Nachhaltigkeit sollten wir stets ganzheitlich betrachten. Nur dann gibt es eine Lösung, die allen Aspekten gerecht wird und zugleich kostengünstig und attraktiv umgesetzt werden kann. Denk bei deinen Nachhaltigkeitsbestreben unbedingt auch an die sozialen Aspekte, denn diese werden viel zu oft vergessen. Sie sind ein Gewinn für alle, die dein Event besuchen können und wollen.

Die Interviewpartnerin

Kerstin Hoffmann-Wagner
Kerstin Hoffmann-Wagner

Seit 2000 arbeitet Kerstin Hoffmann-Wagner im Eventbereich – seit 2012 selbstständig als Eventberaterin, zertifizierte Trainerin, Autorin und Dozentin. Heute begleitet die Expertin für nachhaltige und inklusive Events Planer*innen und Veranstaltende aus Unternehmen, Verbänden und Institutionen, wie sie ihre Eventprojekte nachhaltig und inklusiv ausrichten und transparent darüber kommunizieren.

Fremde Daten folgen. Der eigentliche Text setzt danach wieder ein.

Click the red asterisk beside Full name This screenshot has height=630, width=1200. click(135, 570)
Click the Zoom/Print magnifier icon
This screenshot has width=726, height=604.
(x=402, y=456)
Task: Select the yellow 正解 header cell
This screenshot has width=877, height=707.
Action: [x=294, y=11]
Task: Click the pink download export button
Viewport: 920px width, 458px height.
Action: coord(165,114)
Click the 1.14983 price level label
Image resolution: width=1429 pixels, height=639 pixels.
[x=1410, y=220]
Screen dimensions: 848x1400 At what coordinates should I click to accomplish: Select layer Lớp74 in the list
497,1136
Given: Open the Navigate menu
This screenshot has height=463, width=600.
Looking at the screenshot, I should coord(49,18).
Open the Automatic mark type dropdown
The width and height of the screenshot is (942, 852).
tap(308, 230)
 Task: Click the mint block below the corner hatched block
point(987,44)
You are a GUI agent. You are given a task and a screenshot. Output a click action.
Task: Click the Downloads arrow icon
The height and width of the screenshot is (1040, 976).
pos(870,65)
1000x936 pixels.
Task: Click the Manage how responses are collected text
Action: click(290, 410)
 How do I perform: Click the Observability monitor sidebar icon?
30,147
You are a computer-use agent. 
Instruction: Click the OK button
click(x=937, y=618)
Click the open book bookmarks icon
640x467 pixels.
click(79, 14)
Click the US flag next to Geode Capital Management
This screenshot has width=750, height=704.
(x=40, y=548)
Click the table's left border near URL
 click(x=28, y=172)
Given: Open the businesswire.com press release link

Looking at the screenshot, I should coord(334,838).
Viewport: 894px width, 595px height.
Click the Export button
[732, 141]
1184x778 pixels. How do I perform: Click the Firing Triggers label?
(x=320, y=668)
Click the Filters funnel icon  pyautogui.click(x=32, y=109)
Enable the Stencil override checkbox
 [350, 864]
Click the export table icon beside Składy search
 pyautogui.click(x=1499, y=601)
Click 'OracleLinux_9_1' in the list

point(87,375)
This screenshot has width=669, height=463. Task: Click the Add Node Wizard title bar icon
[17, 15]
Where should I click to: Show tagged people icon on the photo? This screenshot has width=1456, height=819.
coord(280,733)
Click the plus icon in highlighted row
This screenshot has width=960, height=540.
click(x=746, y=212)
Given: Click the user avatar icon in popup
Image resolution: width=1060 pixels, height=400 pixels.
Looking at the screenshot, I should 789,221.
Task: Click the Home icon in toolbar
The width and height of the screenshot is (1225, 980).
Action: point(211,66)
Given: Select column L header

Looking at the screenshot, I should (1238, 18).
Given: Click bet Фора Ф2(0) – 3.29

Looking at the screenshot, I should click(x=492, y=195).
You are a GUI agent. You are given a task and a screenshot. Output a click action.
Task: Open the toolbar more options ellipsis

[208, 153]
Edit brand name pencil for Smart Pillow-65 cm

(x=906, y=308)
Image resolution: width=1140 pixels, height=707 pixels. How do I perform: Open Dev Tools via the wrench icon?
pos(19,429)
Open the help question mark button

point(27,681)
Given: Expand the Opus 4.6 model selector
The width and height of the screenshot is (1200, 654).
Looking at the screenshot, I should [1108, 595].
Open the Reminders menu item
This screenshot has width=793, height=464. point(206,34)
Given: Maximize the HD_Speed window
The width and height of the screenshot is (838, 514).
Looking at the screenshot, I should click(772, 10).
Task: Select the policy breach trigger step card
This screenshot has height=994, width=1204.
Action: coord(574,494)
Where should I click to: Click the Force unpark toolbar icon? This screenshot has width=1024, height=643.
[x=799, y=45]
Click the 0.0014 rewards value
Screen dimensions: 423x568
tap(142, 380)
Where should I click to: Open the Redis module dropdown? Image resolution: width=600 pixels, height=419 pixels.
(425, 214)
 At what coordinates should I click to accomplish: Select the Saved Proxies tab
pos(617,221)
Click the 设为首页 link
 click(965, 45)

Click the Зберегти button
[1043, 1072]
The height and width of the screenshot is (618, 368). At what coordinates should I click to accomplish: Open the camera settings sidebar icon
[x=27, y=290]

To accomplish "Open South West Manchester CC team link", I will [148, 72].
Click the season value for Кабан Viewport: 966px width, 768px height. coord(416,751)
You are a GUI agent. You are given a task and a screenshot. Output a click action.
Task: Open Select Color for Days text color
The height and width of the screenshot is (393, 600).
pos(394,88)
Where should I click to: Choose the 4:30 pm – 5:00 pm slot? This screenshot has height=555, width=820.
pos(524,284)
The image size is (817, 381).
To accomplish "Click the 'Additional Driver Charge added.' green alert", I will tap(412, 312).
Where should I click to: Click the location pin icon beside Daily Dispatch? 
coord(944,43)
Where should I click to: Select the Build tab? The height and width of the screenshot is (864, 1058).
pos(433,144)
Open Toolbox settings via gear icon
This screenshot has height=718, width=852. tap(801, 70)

Ihre Tätigkeitsbereiche: Zeitgemäße Eventkommunikation | Nachhaltigkeit, Inklusion und Barrierefreiheit für Events und Messen. Sie ist Co-Autorin des Praxisbuchs „Barrierefreie Events“ (SpringerGabler, 2021). Zudem ist Kerstin Hoffmann-Wagner die Gründerin des seit 2017 bestehenden Netzwerks „Women in events D.A.CH.“ für deutschsprachige weibliche Eventprofessionals.